Text for analysis:

*** Begin section ***

Let $p$ and $q$ be positive integers such that \[\frac{5}{9} < \frac{p}{q} < \frac{4}{7}\]and $q$ is as small as possible. What is $q-p$?

$\textbf{(A) } 7 \qquad \textbf{(B) } 11 \qquad \textbf{(C) } 13 \qquad \textbf{(D) } 17 \qquad \textbf{(E) } 19$

Solution 1

More generally, let $a,b,c,d,p,$ and $q$ be positive integers such that $bc-ad=1$ and \[\frac ab < \frac pq < \frac cd.\] From $\frac ab < \frac pq,$ we have $bp-aq>0,$ or \[bp-aq\geq1. \hspace{15mm} (1)\] From $\frac pq < \frac cd,$ we have $cq-dp>0,$ or \[cq-dp\geq1. \hspace{15mm} (2)\] Since $bc-ad=1,$ note that:

  1. Multiplying $(1)$ by $d,$ multiplying $(2)$ by $b,$ and adding the results, we get $q\geq b+d.$
  2. Multiplying $(1)$ by $c,$ multiplying $(2)$ by $a,$ and adding the results, we get $p\geq a+c.$

To minimize $q,$ we set $q=b+d,$ from which $p=a+c.$ Together, we can prove that \[\frac{a+c-1}{b+d}\leq\frac ab<\frac{a+c}{b+d}<\frac cd\leq\frac{a+c+1}{b+d}. \hspace{15mm} (\bigstar)\] For this problem, we have $a=5,b=9,c=4,$ and $d=7,$ so $p=a+c=9$ and $q=b+d=16.$ The answer is $q-p=\boxed{\textbf{(A) } 7}.$

Remark

We will prove each part of the compound inequality in $(\bigstar):$

  1. $\frac{a+c-1}{b+d}\leq\frac ab$ and $\frac cd\leq\frac{a+c+1}{b+d}$
  2. Let $\frac ab=k,$ so $a=bk.$ The precondition $bc-ad=1$ becomes $bc-bdk=1,$ so $c-dk=\frac1b.$

    It follows that \[\frac{a+c-1}{b+d}=\frac{bk+c-1}{b+d}=k+\frac{c-dk-1}{b+d}=k+\frac{\frac1b-1}{b+d}=k+\frac{1-b}{b(b+d)}\leq k.\] Moreover, the equality case occurs if and only if $b=1.$

    We can prove $\frac cd\leq\frac{a+c+1}{b+d}$ by the same process. Similarly, the equality case occurs if and only if $d=1.$

  3. $\frac ab<\frac{a+c}{b+d}<\frac cd$
  4. Let $\frac ab=k_1$ and $\frac cd=k_2,$ so $a=bk_1$ and $c=dk_2.$

    It follows that \begin{alignat*}{10} \frac{a+c}{b+d}&=\frac{bk_1+dk_2}{b+d}&&=k_1+\frac{dk_2-dk_1}{b+d}&&=k_1+\frac{d(k_2-k_1)}{b+d}&&>k_1, \\ \frac{a+c}{b+d}&=\frac{bk_1+dk_2}{b+d}&&=k_2+\frac{bk_1-bk_2}{b+d}&&=k_2+\frac{b(k_1-k_2)}{b+d}&&<k_2. \end{alignat*} Moreover, this part of $(\bigstar)$ is independent of the precondition $bc-ad=1.$

~MRENTHUSIASM

Solution 2

Define variables $a,b,c,d,p,$ and $q$ as Solution 1 does. Moreover, this solution refers to inequalities $(1)$ and $(2)$ in Solution 1.

*** End section ***

[Dataset entries]

*** Begin section ***

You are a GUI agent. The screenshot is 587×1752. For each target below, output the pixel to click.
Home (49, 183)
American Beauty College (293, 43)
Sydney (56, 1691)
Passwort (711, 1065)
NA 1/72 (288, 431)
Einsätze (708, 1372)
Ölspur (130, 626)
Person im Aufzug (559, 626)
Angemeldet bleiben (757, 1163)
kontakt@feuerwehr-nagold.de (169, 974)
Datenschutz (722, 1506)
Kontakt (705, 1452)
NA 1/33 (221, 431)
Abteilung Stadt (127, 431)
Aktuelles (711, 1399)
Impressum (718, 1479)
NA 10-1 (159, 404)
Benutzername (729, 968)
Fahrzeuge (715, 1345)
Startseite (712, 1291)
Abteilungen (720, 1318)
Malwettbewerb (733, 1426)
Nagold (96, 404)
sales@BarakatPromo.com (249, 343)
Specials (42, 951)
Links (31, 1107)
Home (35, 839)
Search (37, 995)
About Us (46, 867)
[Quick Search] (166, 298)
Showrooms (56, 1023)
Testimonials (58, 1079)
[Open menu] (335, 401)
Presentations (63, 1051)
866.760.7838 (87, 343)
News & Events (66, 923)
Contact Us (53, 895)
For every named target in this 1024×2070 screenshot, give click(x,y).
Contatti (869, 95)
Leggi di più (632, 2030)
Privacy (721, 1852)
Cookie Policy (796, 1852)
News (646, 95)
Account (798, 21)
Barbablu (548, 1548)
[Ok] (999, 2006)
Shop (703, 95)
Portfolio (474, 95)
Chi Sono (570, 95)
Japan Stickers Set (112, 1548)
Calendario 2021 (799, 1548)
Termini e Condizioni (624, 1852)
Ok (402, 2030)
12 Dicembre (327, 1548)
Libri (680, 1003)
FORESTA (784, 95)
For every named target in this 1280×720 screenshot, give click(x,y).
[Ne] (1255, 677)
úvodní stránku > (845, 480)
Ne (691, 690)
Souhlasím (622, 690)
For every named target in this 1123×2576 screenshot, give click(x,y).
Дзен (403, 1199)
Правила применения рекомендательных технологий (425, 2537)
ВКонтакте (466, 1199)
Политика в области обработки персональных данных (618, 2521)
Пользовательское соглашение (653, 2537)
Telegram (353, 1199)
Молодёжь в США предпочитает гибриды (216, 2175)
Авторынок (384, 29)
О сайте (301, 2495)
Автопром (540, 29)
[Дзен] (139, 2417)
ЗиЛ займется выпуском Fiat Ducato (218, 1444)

*** End section ***

What is required:
Answer these questions about the fraction inequality problem and its solutions:
(a) In Solution 1, what values of a, b, c, and d are used for this problem?
(b) In the Remark, when does the equality case occur for the inequality proved "by the same process"?
(c) Which inequalities from Solution 1 does Solution 2 refer to?

Task response:
(a) a = 5, b = 9, c = 4, and d = 7.
(b) If and only if d = 1.
(c) Inequalities (1) and (2).